→ ABOUT THIS TASK: Look over the lines below. Report each one that includes the string "Добавить".
--- RECORDED DATA Enclosed Below ---
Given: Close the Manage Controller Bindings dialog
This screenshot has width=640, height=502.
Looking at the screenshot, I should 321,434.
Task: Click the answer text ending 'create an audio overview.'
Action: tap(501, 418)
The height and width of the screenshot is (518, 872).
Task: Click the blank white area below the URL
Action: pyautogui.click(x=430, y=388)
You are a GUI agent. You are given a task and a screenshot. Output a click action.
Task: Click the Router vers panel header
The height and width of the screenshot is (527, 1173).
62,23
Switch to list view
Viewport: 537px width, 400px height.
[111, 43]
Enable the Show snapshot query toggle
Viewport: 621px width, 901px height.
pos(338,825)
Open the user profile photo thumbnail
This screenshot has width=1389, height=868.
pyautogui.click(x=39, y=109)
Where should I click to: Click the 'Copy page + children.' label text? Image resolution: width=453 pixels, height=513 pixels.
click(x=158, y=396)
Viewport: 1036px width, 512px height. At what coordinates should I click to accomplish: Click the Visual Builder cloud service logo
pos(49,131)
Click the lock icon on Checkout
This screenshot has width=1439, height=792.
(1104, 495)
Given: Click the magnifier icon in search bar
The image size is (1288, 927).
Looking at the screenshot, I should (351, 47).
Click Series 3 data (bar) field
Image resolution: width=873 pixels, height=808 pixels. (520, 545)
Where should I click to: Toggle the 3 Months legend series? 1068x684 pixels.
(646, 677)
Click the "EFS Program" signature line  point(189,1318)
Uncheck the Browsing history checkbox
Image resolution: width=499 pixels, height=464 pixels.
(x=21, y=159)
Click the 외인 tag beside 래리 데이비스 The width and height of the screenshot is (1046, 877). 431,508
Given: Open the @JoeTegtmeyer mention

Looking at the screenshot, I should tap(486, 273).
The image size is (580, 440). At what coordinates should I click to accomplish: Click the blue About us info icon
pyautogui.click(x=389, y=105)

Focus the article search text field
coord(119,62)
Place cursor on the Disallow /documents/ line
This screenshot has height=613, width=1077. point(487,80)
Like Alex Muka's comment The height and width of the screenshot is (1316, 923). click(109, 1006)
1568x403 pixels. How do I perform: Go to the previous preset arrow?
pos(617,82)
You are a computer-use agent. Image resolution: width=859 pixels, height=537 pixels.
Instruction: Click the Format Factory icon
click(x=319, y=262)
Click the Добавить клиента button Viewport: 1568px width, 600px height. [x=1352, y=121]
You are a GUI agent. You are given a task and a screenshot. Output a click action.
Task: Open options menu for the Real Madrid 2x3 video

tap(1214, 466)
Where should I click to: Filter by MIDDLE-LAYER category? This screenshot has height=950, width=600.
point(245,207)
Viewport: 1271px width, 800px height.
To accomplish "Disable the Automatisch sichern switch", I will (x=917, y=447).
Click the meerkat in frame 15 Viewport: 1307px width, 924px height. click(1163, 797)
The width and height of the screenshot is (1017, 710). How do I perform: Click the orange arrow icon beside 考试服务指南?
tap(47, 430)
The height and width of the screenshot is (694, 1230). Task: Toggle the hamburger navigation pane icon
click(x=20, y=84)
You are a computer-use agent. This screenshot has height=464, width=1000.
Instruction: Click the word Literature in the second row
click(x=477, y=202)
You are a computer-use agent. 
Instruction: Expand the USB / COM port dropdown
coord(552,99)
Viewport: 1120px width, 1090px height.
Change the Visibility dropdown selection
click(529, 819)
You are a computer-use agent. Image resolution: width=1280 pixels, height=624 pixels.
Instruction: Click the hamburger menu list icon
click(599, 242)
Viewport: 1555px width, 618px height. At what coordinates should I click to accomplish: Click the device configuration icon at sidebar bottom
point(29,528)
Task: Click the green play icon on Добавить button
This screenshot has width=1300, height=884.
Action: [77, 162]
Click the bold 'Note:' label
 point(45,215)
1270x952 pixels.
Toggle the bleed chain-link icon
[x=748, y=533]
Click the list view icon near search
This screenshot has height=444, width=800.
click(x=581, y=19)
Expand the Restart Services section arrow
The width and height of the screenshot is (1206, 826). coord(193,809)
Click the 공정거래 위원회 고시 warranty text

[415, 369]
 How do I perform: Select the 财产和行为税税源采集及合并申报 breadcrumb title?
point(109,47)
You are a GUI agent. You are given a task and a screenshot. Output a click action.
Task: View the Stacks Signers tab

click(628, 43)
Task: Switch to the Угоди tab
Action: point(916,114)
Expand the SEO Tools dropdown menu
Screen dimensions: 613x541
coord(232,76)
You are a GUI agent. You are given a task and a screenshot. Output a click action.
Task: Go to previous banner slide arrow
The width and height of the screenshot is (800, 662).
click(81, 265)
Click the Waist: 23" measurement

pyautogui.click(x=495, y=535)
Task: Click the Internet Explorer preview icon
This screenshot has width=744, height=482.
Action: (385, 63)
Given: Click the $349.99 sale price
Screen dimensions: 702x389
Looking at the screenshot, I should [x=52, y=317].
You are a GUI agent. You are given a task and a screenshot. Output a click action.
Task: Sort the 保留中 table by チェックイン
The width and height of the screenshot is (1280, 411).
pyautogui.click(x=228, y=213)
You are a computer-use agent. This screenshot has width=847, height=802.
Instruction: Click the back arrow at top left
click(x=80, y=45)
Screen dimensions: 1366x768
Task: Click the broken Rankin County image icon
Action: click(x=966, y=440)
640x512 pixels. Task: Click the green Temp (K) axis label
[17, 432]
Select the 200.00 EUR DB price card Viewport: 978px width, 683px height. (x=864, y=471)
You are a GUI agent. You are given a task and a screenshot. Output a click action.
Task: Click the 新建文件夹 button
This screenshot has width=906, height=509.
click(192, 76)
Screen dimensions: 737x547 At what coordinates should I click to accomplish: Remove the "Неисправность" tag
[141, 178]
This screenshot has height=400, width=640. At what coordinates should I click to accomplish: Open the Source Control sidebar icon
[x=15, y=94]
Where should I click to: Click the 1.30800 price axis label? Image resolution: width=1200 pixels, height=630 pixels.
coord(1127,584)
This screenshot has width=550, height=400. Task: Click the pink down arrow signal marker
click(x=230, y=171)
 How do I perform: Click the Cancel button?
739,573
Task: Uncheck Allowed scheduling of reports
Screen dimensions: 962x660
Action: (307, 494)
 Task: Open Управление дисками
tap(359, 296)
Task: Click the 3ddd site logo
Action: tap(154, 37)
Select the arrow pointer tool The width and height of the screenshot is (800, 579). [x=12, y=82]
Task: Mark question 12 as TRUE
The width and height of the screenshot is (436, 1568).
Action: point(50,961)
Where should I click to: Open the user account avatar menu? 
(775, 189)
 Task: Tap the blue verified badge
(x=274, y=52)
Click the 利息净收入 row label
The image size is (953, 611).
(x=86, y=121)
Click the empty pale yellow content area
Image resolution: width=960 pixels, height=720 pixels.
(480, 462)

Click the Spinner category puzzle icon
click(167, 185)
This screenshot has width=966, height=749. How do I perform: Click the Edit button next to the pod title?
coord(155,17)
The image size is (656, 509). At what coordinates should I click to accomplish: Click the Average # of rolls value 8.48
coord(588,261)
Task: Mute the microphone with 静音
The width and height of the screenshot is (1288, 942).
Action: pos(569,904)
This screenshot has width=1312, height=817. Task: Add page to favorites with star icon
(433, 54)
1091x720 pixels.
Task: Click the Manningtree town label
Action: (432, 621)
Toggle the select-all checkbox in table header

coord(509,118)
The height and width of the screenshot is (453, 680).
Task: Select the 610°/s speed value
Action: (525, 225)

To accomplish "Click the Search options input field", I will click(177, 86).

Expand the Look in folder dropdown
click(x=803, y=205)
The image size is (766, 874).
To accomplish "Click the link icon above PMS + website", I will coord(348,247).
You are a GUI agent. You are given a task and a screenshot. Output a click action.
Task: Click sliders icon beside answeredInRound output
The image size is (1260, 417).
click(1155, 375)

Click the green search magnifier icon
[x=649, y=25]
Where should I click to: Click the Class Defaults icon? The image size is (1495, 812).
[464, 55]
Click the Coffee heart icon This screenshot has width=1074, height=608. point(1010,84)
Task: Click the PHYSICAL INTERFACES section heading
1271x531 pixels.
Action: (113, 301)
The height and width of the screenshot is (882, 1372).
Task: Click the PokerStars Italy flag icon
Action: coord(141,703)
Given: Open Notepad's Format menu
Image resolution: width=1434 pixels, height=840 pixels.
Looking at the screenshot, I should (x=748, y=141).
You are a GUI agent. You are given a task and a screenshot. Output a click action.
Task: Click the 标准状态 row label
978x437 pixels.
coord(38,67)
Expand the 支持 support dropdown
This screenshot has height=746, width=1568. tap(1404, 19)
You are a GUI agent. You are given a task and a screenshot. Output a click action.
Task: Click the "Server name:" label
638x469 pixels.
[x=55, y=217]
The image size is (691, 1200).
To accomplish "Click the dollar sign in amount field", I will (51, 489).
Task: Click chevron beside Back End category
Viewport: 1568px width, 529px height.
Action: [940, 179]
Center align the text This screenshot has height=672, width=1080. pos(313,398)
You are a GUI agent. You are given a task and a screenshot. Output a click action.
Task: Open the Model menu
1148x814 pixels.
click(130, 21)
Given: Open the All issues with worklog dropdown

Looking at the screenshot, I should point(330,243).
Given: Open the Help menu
--- End of Enclosed RECORDED DATA ---
→ EXPECTED ANSWER:
Click the Добавить клиента button Viewport: 1568px width, 600px height. [x=1352, y=121]
Task: Click the green play icon on Добавить button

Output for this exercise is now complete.